Yu made the comment immediately after he arrived in Beijing to attend the annual session of the National People's Congress (NPC) slated to convene on Saturday, speaking of the souring real estate prices in the eastern China metropolis.


Actually, buying an apartment or house in many Chinese cities has become one of the top concerns of Chinese wage-earners, whose salaries increase far slower than that of the hiking real estate prices.


In Shanghai, the average price of residential houses is about 50,000 yuan per square meter, almost the yearly incomes of a Chinese common people with a quite presentable job, said NPC deputy Yu.

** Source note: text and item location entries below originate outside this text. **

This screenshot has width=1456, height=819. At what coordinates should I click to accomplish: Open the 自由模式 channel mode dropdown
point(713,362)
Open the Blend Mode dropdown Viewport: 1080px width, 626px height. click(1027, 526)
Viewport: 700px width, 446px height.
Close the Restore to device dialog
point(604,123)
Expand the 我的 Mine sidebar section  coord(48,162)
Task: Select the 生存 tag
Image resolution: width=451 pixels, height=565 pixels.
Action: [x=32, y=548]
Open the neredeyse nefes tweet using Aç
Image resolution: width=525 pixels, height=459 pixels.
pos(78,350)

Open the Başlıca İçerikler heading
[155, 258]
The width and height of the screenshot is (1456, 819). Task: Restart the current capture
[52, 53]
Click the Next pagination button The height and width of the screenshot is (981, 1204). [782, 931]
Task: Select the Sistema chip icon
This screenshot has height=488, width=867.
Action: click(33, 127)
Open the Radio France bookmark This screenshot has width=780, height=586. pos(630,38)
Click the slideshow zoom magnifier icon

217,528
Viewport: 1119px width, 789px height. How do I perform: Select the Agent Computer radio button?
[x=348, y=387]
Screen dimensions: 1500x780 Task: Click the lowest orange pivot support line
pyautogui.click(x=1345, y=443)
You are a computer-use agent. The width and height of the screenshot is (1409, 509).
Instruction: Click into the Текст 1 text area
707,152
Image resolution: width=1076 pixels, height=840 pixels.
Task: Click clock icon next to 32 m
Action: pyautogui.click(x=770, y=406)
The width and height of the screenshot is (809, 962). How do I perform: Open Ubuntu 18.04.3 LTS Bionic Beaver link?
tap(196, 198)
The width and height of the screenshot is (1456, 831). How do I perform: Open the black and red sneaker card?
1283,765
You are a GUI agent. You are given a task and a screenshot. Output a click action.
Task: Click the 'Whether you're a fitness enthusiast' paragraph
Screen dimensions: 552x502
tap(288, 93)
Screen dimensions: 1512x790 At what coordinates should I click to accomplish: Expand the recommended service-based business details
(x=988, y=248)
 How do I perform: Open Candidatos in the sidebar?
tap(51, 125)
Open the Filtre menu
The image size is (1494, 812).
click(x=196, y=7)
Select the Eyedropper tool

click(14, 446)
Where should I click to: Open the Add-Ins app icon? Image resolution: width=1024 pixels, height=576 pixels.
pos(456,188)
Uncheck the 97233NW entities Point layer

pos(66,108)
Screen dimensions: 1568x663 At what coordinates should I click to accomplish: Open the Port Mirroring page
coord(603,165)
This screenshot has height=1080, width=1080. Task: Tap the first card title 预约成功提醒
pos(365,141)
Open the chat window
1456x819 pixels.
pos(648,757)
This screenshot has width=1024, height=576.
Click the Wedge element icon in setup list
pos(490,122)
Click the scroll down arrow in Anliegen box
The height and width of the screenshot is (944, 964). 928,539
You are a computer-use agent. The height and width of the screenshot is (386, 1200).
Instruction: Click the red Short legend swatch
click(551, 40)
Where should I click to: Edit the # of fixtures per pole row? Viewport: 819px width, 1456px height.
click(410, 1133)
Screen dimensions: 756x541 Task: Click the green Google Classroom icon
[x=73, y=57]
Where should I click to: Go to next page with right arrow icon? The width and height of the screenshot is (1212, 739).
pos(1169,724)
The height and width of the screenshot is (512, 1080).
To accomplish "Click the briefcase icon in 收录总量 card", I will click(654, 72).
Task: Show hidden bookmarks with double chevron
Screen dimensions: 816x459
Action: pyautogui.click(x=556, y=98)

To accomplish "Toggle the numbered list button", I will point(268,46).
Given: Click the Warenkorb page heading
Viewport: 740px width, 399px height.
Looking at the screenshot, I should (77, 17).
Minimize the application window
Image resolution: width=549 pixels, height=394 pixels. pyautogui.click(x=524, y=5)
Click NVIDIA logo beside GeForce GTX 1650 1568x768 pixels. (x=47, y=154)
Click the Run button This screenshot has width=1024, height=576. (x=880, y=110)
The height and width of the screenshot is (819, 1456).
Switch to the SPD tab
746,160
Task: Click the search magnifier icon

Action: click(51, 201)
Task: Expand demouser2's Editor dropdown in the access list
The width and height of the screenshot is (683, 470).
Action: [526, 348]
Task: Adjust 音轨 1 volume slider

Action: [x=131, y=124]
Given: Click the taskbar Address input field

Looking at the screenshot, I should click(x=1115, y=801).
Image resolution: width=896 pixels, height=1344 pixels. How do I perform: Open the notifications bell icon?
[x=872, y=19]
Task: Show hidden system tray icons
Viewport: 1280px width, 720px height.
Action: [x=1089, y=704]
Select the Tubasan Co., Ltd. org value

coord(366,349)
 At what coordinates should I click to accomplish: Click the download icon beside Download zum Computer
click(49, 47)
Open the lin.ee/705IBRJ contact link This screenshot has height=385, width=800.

According to the National Statistics Bureau (NSB), China's average commercial housing price stood at 2,777 yuan (335 US dollars) per square meter in the first nine months last year, up 13 percent year-on-year.


The figure continued to grow in 35 major Chinese cities in the fourth quarter last year, up 10.8 percent on a year-on-year basis.


A survey conducted by the State Development and Reform Commission (SDRC) shows the average ratio between housing price and income is approaching 12:1 in some Chinese cities such as Nanjing, capital of east China's Jiangsu Province, one of China's economic booming towns.


The ratio between housing prices and disposable incomes should reasonably range between 4:1 to 6:1 in developing nations, according to a research done by the World Bank.


Recently, some Chinese urban dwellers started to discuss the possibility of pooling money together to construct their own houses or apartments, a noticeable response to the fast-increasing housing price for commercial residence.


Song Linfei, a member of the 10th National Committee of the Chinese People's Political Consultative Conference (CPPCC), said polarity of the country's real estate market should heed more attention from government departments, research institutions and developers.


More affordable housing projects should be developed, said Song, from Nanjing, while attending this year's CPPCC session on Friday.


In addition, governments at various levels should make it easier for people to build their own residence and diversify housing supply means in China.


"The unbearable burden of buying a place to live will definitely embark heated discussions in the CPPCC and NPC sessions," said Song, president of Jiangsu Provincial Academy of Social Sciences.